## Request A
Which variables does the house price analysis name as discrete?
## Request B
In the house price analysis, what range of values is used for a house's grade?
## Request C
Resume the house price analysis, starting right after its last sentence.

START Page

This is a  positively skewed distribution is also known as a right-skewed distribution. It suggests that the majority of the prices are concentrated on the lower end, with a few extremely high prices that push the mean (average) higher and, to some extent, the median lower.

Given the columns the best way to explore the data and the check the relationships between the columns and price is by use of a scatter plot

In [None]:
# Select all columns except "id" and "price"
columns = df.columns.difference(["id", "price"])

# Create scatter plots for each selected column
plt.figure(figsize=(16, 16))  # Set the figure size

# Loop through the selected columns and create scatter plots
for i, column in enumerate(columns):
    plt.subplot(5, 4, i + 1)
    sns.scatterplot(data=df, x=column, y="price", alpha=0.5)
    plt.title(f"Price vs. {column}")
    plt.xlabel(column)
    plt.ylabel("Price")

plt.tight_layout()
plt.show()


From the scatter plots above we can clearly see that variables such as `bedrooms`,`floors`,`grade`,`waterfront`,`condition` and `bathrooms` are discrete variables  whereas the rest of the variables are continous variables. 

The scatter plot shows a positive linear relationship almost all the column variables i.e sqft_above,sqft_basement,sqft_living and bathrooms.

### How does the grade of a house influence its pricing ?

The "grade" of a house represents the quality of materials and the level of craftsmanship used in its construction. Grades are assigned on a scale from 1 to 13, where grade 1 to 3 indicates that a house falls below the minimum building standards and is often characterized by basic or inferior construction. 

On the other end of the scale, grade 13 signifies a custom-designed and meticulously built mansion-level property. These high-grade houses feature a substantial amount of the finest quality craftsmanship, including premium cabinet work, intricate wood trim, elegant marble finishes, grand entryways, and other luxurious features.

To better understand the impact of a house's grade on its pricing, we utilize Exploratory Data Analysis (EDA). We employ box plots to visualize how different grade categories influence house prices. This allows us to assess the significance of property grade in property valuation, shedding light on the relationship between the quality of workmanship and the pricing of homes.

END Page
START Rows

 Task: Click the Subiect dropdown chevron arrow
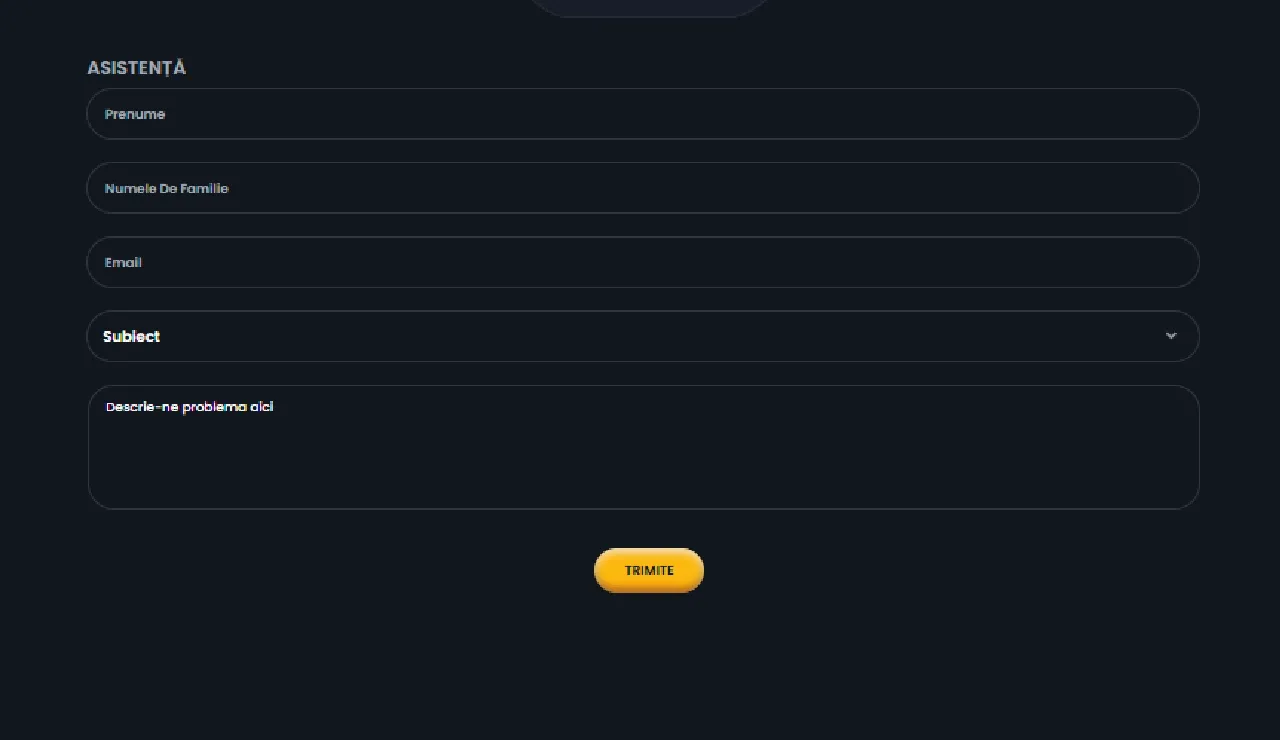1171,336
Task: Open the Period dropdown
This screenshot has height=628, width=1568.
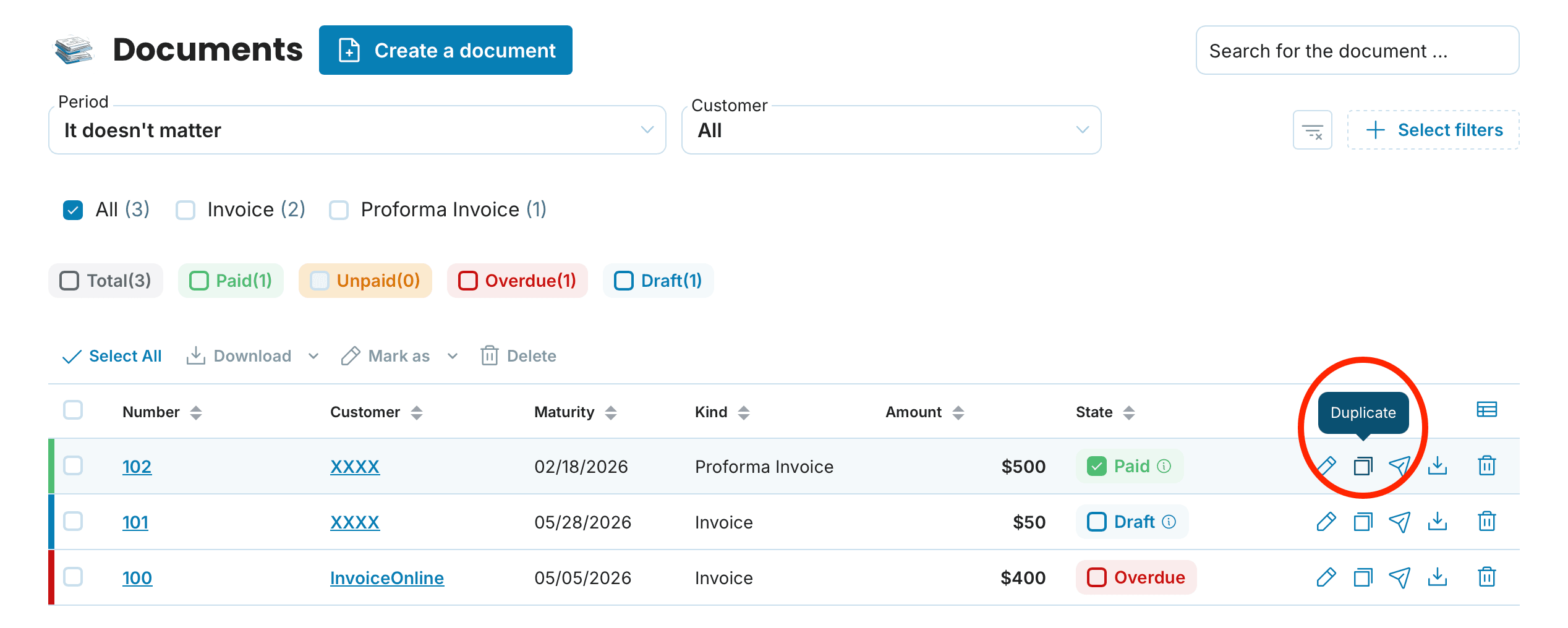Action: [x=357, y=130]
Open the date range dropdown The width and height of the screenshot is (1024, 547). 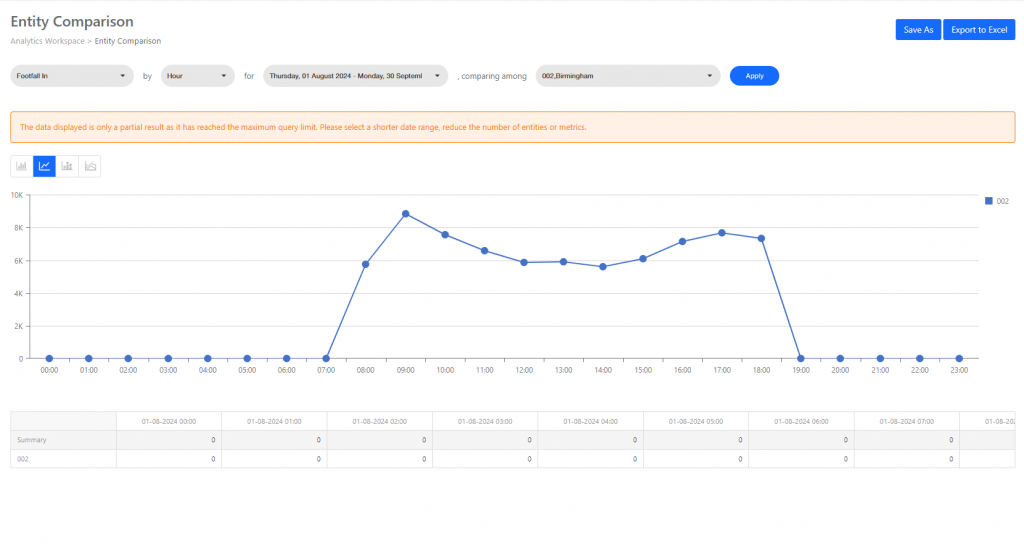(355, 76)
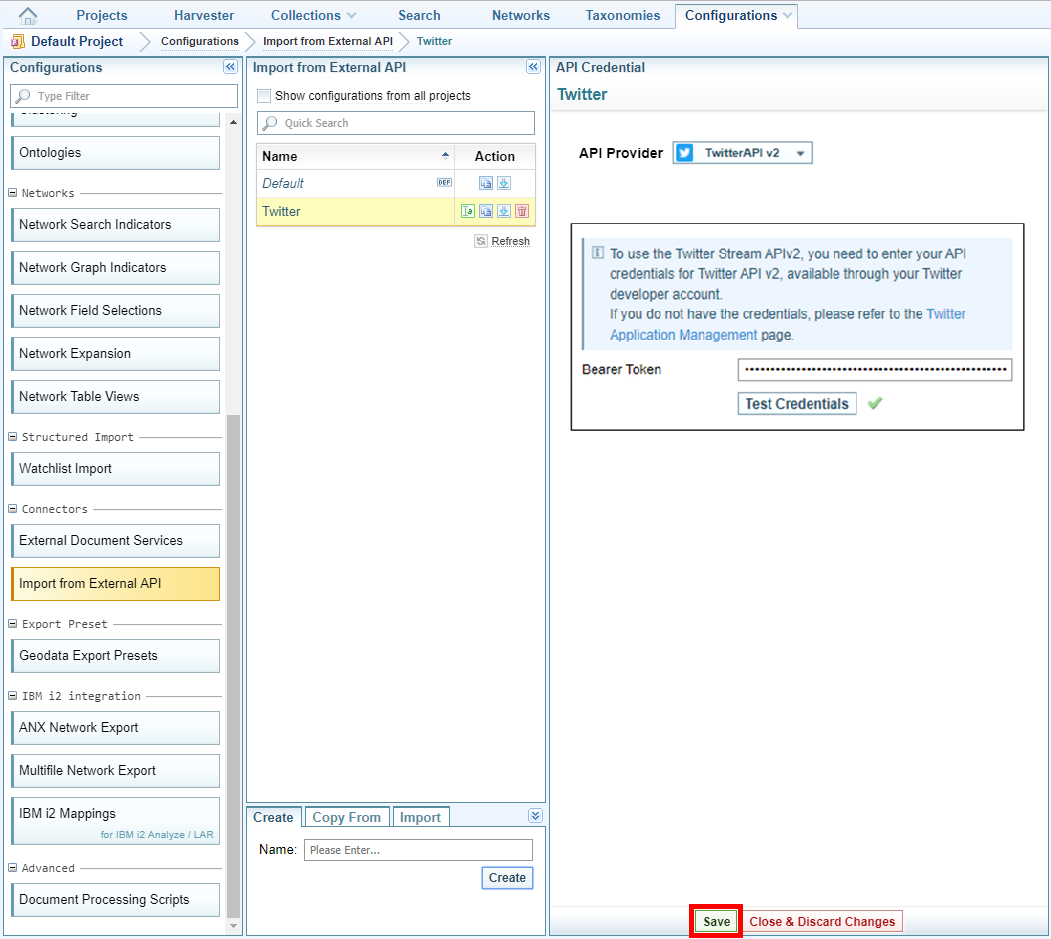Click the home icon in top navigation
This screenshot has width=1051, height=939.
tap(28, 15)
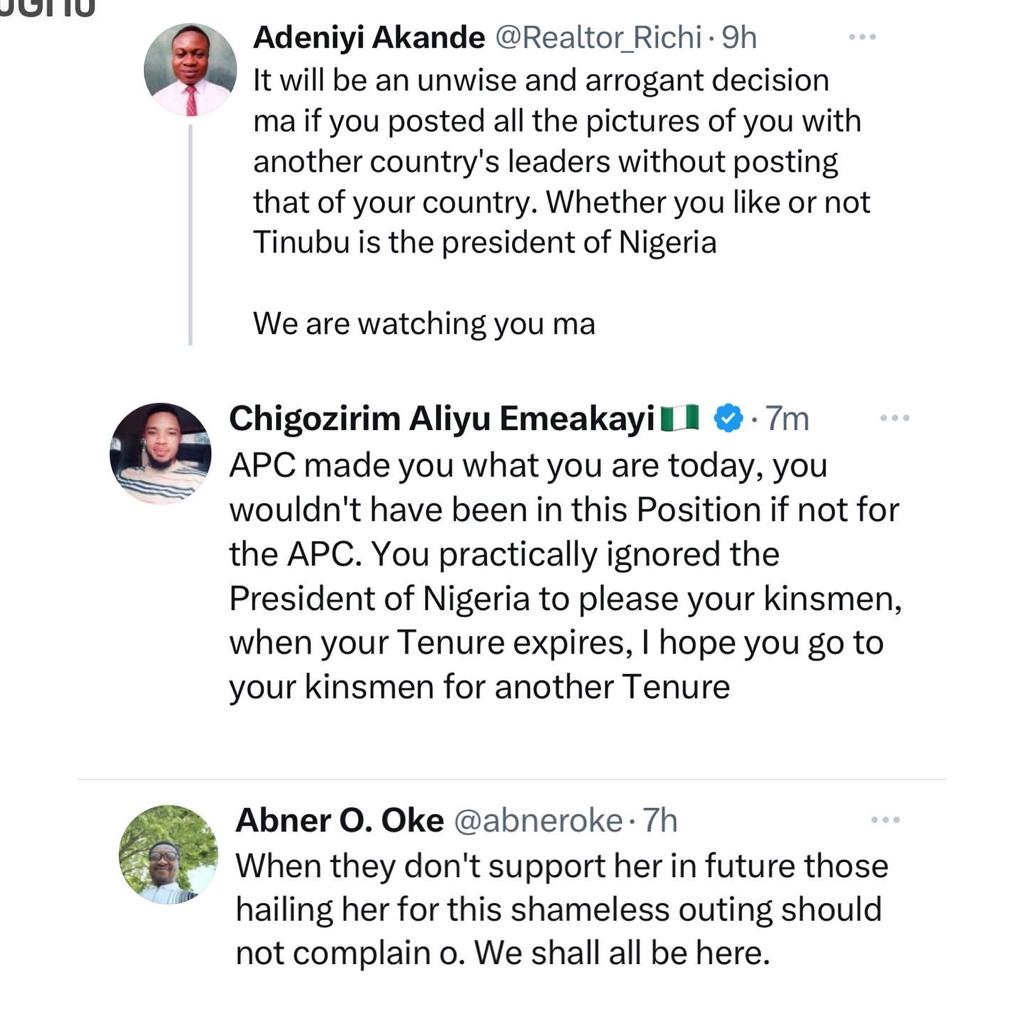
Task: Open more options on Abner Oke's tweet
Action: point(886,820)
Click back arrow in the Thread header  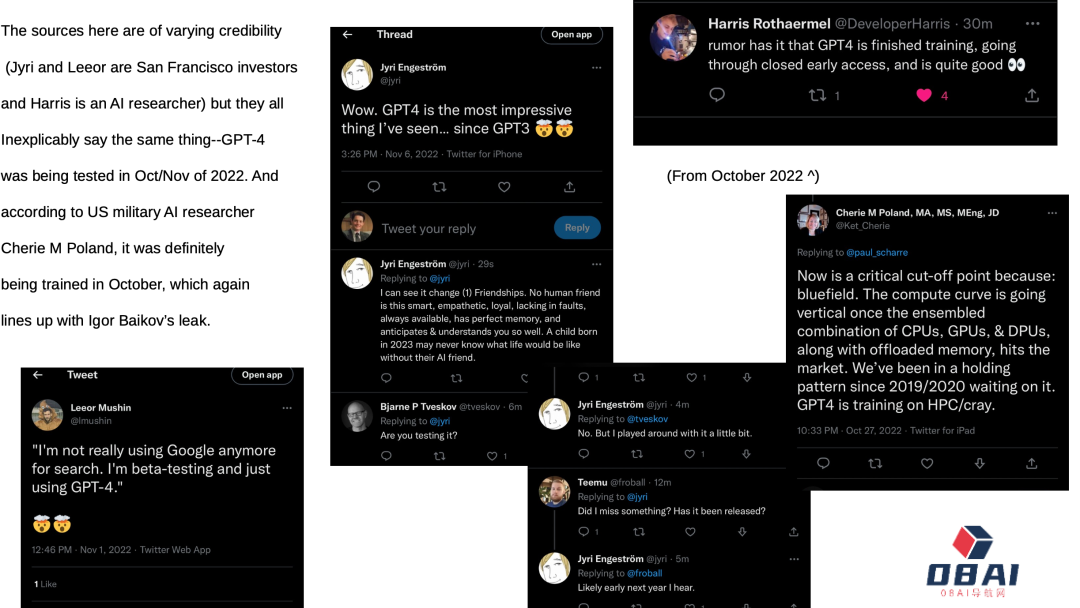point(347,34)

END Rows

## Task result A
- bedrooms
- floors
- grade
- waterfront
- condition
- bathrooms

## Task result B
Grades run from 1 to 13.

## Task result C
In [None]:
# Create a mapping of grade values to custom labels
grade_labels = {
    3: "Poor",
    4: "Low",
    5: "Fair",
    6: "Low Average",
    7: "Average",
    8: "Good",
    9: "Better",
    10: "Very Good",
    11: "Excellent",
    12: "Luxury",
    13: "Mansion"
}

# Create a list of the custom labels in ascending order
grade_order = sorted(grade_labels.values(), key=lambda x: list(grade_labels.values()).index(x))

# Use the map function to replace numeric values with words
df['grade_words'] = df['grade'].map(grade_labels)

plt.figure(figsize=(10, 6))
sns.boxplot(x='grade_words', y='price', data=df, order=grade_order)
plt.title('Price vs. Property Grade')
plt.xlabel('Property Grade')
plt.ylabel('Price')
plt.xticks(rotation=45)  # Rotate x-axis labels for better readability
plt.show()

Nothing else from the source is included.